There’s no evidence the Ukrainians ever have operated their Mi-2s anywhere near the front—and for good reason. It’s the smallest, slowest and most vulnerable of the army’s helicopter types.
There was an effort a few years ago to transform the 1980s-vintage Mi-2s into miniature gunships. In 2015, Ukrainian firm Motor Sich proposed to upgrade the Mi-2s and arm them with pods for 80-millimeter rockets and pintles for crew-served machine guns on the cabin doors.
The army didn’t take up Motor Sich on its offer, perhaps recognizing that adding weapons to the lightweight Mi-2s would only make them slower and more vulnerable—and sending them into harm’s way would be nearly suicidal for their crews.
So the Mi-2s remained in the training and liaison roles, flying only in uncontested air space. They apparently were a low priority for repairs, which might explain why the three Mi-2s belonging to the 11th Aviation Regiment were still on the tarmac when the Russians overran the regiment’s base in Kherson in early March.

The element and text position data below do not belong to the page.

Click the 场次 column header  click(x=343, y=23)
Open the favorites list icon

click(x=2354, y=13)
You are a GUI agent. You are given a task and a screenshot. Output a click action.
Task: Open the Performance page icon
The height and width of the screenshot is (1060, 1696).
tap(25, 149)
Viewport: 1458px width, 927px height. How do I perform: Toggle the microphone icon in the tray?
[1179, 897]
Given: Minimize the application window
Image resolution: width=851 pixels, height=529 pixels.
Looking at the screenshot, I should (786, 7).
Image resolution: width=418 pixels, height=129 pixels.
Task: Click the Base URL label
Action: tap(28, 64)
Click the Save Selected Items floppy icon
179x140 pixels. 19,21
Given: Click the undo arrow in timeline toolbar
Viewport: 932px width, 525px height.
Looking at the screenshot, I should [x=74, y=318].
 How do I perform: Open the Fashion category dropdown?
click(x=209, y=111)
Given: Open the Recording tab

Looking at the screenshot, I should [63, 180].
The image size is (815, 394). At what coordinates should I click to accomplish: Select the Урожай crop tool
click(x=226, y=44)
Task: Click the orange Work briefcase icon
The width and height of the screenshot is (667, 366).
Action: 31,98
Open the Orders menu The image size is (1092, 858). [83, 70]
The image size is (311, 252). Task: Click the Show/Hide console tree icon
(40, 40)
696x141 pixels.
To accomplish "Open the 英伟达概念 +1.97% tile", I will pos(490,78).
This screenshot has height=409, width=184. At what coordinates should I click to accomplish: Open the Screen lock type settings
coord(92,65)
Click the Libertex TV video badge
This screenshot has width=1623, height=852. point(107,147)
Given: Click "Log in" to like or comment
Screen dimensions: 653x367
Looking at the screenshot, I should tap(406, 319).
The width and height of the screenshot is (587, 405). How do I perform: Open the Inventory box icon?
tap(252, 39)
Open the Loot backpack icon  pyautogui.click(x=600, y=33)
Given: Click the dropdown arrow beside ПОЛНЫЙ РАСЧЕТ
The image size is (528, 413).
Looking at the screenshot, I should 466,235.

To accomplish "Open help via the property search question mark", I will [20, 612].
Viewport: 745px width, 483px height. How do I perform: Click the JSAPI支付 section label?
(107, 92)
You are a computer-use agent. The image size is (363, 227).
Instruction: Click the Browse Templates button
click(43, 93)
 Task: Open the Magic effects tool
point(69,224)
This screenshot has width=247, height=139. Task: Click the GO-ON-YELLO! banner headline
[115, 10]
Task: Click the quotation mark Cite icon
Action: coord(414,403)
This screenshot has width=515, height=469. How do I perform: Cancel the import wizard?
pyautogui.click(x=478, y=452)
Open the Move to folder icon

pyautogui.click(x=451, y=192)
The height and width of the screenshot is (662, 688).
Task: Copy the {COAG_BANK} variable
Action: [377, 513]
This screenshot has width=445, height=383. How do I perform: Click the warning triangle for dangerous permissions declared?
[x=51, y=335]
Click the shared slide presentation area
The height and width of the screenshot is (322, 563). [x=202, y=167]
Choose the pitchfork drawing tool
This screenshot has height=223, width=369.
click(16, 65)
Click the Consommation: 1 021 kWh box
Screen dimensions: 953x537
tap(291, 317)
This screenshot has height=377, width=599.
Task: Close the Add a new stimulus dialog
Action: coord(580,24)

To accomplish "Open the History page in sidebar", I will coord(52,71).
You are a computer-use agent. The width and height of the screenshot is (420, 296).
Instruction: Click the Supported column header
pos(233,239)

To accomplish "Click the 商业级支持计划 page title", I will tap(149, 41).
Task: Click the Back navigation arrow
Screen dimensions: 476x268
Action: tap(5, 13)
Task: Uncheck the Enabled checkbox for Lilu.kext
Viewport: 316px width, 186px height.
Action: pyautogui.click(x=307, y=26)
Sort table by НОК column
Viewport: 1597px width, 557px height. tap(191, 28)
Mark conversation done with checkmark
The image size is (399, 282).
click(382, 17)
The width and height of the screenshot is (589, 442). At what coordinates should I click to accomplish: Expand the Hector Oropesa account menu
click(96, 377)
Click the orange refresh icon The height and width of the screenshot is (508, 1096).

Two months later, a driver photographed Russian army trucks hauling away the three now-rotorless, ex-Ukrainian Mi-2s.
So the 11th Aviation Regiment was short its three Mi-2s—until mid-August, when Latvia pledged to Ukraine a pair of its own Mi-2s. Earlier, Poland had pledged a specially-modified Mi-2 medical-evacuation helicopter.
The Latvian Mi-2s should restore the Ukrainian army more or less to its original Mi-2 strength, allowing the four aviation regiments to continue training new pilots while also flying combat missions.
That’s not nothing. Defying the odds, the Ukrainian army’s helicopter force weathered the most dangerous early months of the war, losing just nine Mi-8s and Mi-24s that analysts can confirm. Foreign donations of fresh transports and gunships already have made good those losses.
As it braces for a potentially very long war, the Ukrainian army will need to induct and train new pilots—potentially hundreds of them. They’ll need training helicopters. The Mi-2s aren’t glamorous, but they’re perfectly adequate for practice.